After the assassination of her husband, the US president John F Kennedy, it was Valentino to whom Jackie Kennedy turned to design the dresses in black and white that she wore for a year after her husband’s death.  When she remarried to Aristotle Onassis in 1968, Valentino designed her white wedding dress.

Valentino opened his first ready-to-wear shops in Milan and Rome and kept his ties with Florence but spent much of the 1970s in New York, where in addition to his friendship with Jackie Kennedy his friends included the artist Andy Warhol and Vogue’s editor-in-chief Diana Freeland.

Valentino and Giammetti in  the the 1960s
Valentino and Giammetti in
the the 1960s
In the 1980s, he launched the first Valentino line in children’s clothes as well as a collection of clothing for young adults which he named Oliver, after one of many pet pugs.

In 1989, he opened the Accademia Valentino, designed by architect Tommaso Ziffer, near his first workshop in Rome, for the presentation of art exhibitions. The next year, encouraged by their friend Elizabeth Taylor, he and Giammetti created LIFE, an organisation to support of AIDS-related patients, in association with the Accademia.

Valentino became known in the fashion industry as The Last Emperor, and he and Giammetti have become renowned for their extravagant lifestyle. 

Although in times they ceased to be a couple in a romantic sense in the early 1970s, they have remained inseparable as friends, maintaining at least 10 homes around the world, including an historic villa on Via Appia Antica in Rome, a chalet in Gstaad, Switzerland, an apartment on Fifth Avenue in Manhattan, overlooking central park, a 19th century mansion in Holland Park, London, and a Louis XIII château near Paris. They also have a 152-foot yacht. All their properties have extensive art collections.

Valentino's 152-foot yacht
Valentino's 152-foot yacht
Aside from fashion, Valentino has an obsession with dogs, specifically pugs. After he lost Oliver, he acquired six others, named Milton, Maggie, Maude, Monty, Margot, and Molly. When they travel with him in his 14-seat jet, each dog has their own seat. On arrival at the airport, wherever in the world it is, Valentino always arranges three cars to meet him – one for himself and Giammetti, another for their luggage and staff and and a third for the five of the six pugs. The sixth, Maude, always travels with Valentino.

In 2007, Valentino announced that he would hold his final haute couture show the following year. This show, at the Musée Rodin in Paris, featured many of Valentino’s most famous models, including Naomi Campbell, Claudia Schiffer and Eva Herzigova.
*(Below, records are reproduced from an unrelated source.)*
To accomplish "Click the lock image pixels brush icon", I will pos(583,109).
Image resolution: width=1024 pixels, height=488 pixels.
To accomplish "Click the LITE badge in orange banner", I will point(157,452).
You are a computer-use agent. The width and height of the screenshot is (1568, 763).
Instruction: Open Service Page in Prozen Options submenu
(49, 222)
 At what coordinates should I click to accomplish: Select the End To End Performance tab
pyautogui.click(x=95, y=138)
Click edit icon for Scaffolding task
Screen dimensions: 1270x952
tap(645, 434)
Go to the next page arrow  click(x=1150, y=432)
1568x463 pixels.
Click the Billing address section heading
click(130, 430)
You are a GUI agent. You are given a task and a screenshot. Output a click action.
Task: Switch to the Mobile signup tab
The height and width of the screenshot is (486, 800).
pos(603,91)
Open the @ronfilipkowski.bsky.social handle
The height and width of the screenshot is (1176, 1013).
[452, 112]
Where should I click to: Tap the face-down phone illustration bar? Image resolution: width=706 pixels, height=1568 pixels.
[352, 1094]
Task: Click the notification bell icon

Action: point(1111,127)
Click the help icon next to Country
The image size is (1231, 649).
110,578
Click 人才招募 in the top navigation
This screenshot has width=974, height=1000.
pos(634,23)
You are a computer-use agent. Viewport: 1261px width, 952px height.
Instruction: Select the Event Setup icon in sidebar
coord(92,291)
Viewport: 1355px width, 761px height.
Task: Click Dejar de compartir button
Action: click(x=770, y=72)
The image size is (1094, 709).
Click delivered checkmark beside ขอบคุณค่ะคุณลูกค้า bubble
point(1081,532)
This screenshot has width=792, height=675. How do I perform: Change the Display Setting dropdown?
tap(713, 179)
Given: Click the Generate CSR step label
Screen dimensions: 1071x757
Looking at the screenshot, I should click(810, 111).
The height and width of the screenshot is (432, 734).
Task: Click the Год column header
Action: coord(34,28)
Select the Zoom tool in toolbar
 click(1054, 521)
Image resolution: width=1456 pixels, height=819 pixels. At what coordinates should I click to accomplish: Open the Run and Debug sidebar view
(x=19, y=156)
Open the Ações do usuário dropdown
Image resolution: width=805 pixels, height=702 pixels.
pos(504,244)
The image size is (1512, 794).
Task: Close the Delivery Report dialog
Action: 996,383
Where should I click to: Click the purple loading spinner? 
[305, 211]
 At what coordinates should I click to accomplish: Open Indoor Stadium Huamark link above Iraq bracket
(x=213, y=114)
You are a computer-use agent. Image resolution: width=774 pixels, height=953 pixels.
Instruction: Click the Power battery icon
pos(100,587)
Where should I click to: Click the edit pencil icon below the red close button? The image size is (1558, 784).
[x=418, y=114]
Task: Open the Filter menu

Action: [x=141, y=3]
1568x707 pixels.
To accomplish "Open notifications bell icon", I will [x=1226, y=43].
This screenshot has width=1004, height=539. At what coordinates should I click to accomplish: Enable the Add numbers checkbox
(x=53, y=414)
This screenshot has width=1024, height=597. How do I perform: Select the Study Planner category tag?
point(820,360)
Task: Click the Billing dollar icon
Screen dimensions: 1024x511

Since then, Valentino has worked only on commissions for favoured individual clients, such as actress Anne Hathaway's wedding dress in 2012 and the bridal gown worn by Princess Madeleine of Sweden the following year.

Travel tip:

Voghera is a town in Lombardy with slightly fewer than 40,000 residents. It has a 14th century castle, an 11th century Cathedral and a Museum of History that has on display a car belonging to General Carlo Alberto Dalla Chiesa, who was killed by the Mafia in 1982, and the weapon that allegedly killed Benito Mussolini. ‘The housewife from Voghera’ (casalinga di Voghera) is a phrase used in the media and political discourse as a reference to the average, stereotypical, somewhat lower-middle class Italian voter or consumer.

The Via dei Condotti stretches out from the foot of the  Spanish Steps in the centre of Rome
The Via dei Condotti stretches out from the foot of the
 Spanish Steps in the centre of Rome 
Travel tip:

The Via Condotti – actually Via dei Condotti – is a Rome street that takes its name from the conduits that carried water to the Roman Baths of Agrippa. Beginning at the foot of the Spanish Steps, it links the Tiber with the Pincio hill. Today, it is the street which contains the greatest number of Rome-based Italian fashion retailers, equivalent to Milan's Via Montenapoleone, Paris's Rue du Faubourg-Saint-Honoré, Florence's Via de' Tornabuoni or London's Bond Street.